If you talk to a lot of liberal Christians about mission, you'll notice that they either a. try to change the subject, b. stumble over some words about building hospitals, or c. get really uncomfortable and turn an interesting shade of purplish-red. I must confess that I have gone through such a similar stage myself. The basic problem that many progressives I think have with mission is how do we a. profess the Gospel in very concrete ways that do actually mention Jesus while at the same time b. respecting other's religious traditions and not condemning them to some kind of eternal judgement. I've wrestled with this much, trying to figure out how to strike a balance between the two. Most Episcopalians I know will say, when asked about evangelism and mission, "well, I just try to live a good life and if someone asks me about it, then I'll tell them." Now, there's not necessarily anything wrong with this method. We should all be trying to live our lives as best as we can, and if we're making a decent showing of it people are bound to notice and ask questions. This method, however, doesn't do tons to spread the Gospel. At least it hasn't ever in my experience. But where's Jesus in this whole conversation?
Well, I read something the other day that made sense of the whole situation for me. It's from the book Anglicanism: A Global Communion edited by Andrew Wingate, Kevin Ward, Carrie Pemberton, and Wilson Sitshebo; Church Publishing Incorporated, New York NY, 1998. This particular quote is from Wingate's essay "Salvation and other faiths--and Anglican perspective." He writes:
"We deny the fullness of [God's] love if we deny the truth and goodness which Christ, as Logos, and God by the Spirit, can also inspire in those of other faiths and none. But we believe that God has chosen to provide the fullest revelation of his love for humanity in the cross and resurrection. Hence we naturally pray that God will bring all people, including those of other faiths, to explicit faith in Christ and membership of his church. This is not because we believe they cannot be saved without this--but because this is the truest and fullest expression of his love, and we long for them to share it--as St. John puts in, 'I come that you may have life, and have it abundantly'" (12). (emphasis my own)

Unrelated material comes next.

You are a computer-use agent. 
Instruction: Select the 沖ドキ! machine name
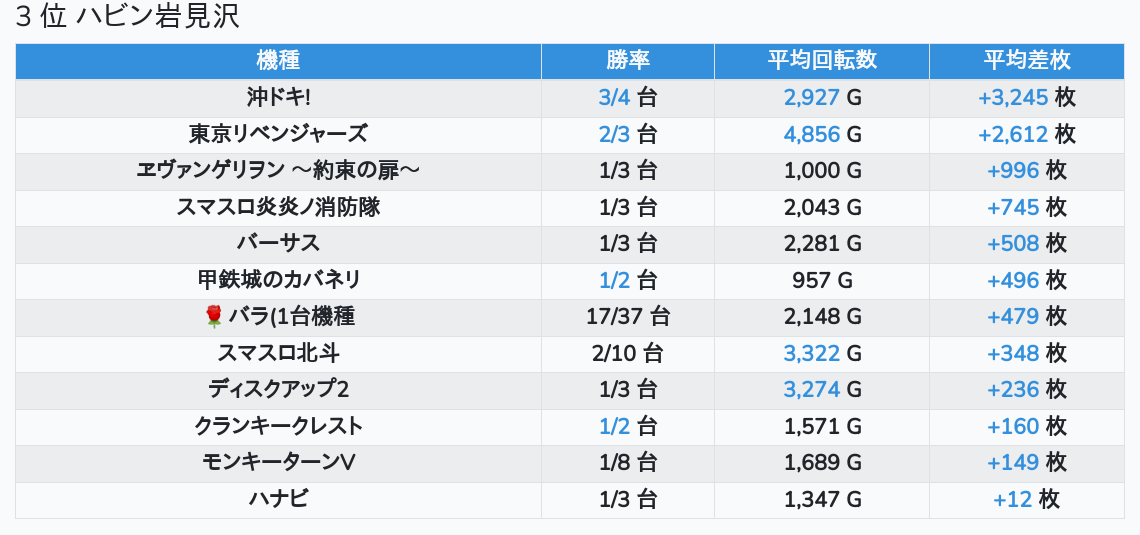pos(278,98)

Now this is what I think most of us are missing when we think about mission. That quote just made sense out of the whole issue for me...why we pray for people to come to love Jesus Christ, why we pray for the mission of the church, why we spread the Gospel. Not because people can't be saved in other religious traditions. No, not at all. To say so would I think a. deny God's power and b. deny God's grace. But we share the Gospel so that others can be a part of God's "truest and fullest expression of [God's] love."